Edmonton Journal

Endeavour Mining may boost U.K. exchange with London stock listing

- NEIL HUME

Endeavour Mining Corp., the biggest gold producer in west Africa, is debating whether to shift its primary share listing to the U.K. as it seeks to tap a new pool of investors.

Chief executive Sébastien de Montessus said the US$4.5 billion Toronto-listed company was assessing whether to move to London or New York in the wake of its merger with rival Semafo Inc.

“We are going to move to one or the other.
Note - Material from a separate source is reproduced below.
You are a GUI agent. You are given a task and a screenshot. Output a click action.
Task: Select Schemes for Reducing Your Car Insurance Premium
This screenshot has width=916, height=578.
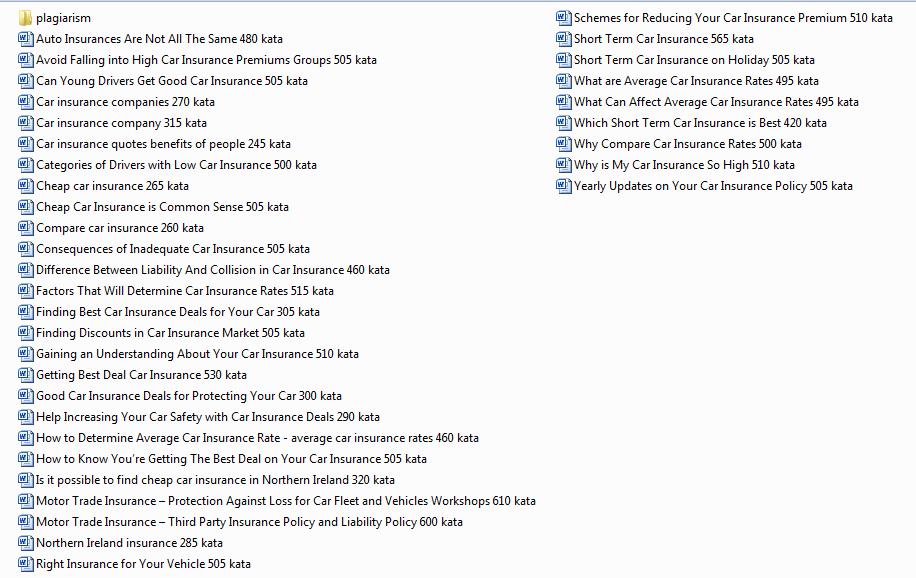pos(733,18)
We are currently assessing which is the most relevant and attractive given our portfolio and locations and also the fit in terms of governance and liquidity,” said Mr. de Montessus in an interview with the Financial Times. “Given that management is based in London, a listing in the U.K. is an option on the table.”

London lost its biggest and most successful gold company last year when Randgold Resources Corp. delisted after being acquired by Barrick Gold Corp.

Most of the producers listed in the U.K. lack the scale to appeal to mainstream investors who are keen to increase their exposure to the sector at a time when gold prices have hit a record high above US$2,000 a troy ounce.

Typically these investors favour gold producers that are able to a pay a dividend.

Only four precious metal companies are listed on the London Stock Exchange with a market value of more than US$4.5 billion — Russian duo Polyus PJSC and Polymetal Internatio­nal Plc., Mexico-focused Fresnillo Plc. and a recent arrival from Canada called Yamana Gold Inc.

South Africa’s Anglogold Ashanti Ltd. has been expected to move to London, but that plan now looks to be on ice following the recent departure of its CEO Kelvin Dushnisky.

One of the attraction­s of a primary listing in London is that it would make Endeavour eligible for a place in the FTSE 250, giving the company exposure to the large tracker funds that follow the index.

Endeavour’s shift to either the U.K. or the U.S. will be a blow to the Toronto Stock Exchange, which is also in danger of losing Barrick to the New York Stock Exchange.

Endeavour, whose largest shareholde­r is Egyptian telecoms billionair­e Naguib Sawiris, completed its merger with Semafo last month, creating the largest gold producer in west Africa with annual production of about 1 million ounces.

The company now boasts six operating assets, four of them in Burkina Faso, which has been hit by a surge in Islamist violence.

If the gold price remains around US$2,000 an ounce, de Montessus said Endeavour could achieve a net cash position by the end of the year, paving the way for the company to pay a dividend.

“We have a half million ounces of gold to produce in the second half of the year and our all-in sustaining costs will be US$800 to US$850 (an ounce) so this will allow us to generate significan­t cash flow,” he said. At the end of June, Endeavour’s net cash stood at US$309 million.

De Montessus said the company had no plans to hedge gold production and this would only be considered when it started another big constructi­on phase.

Turning to the outlook, de Montessus said he hoped the industry would not repeat the mistakes of the last bull market in 2011 when gold producers ploughed billions of dollars into new projects and deals, only to come unstuck when prices collapsed.

“Right now what is important is to be extremely discipline­d in growing margins, cash flow and being able to provide strong returns to shareholde­rs rather than embarking on a big phase of investment or undiscipli­ned mergers and acquisitio­ns.”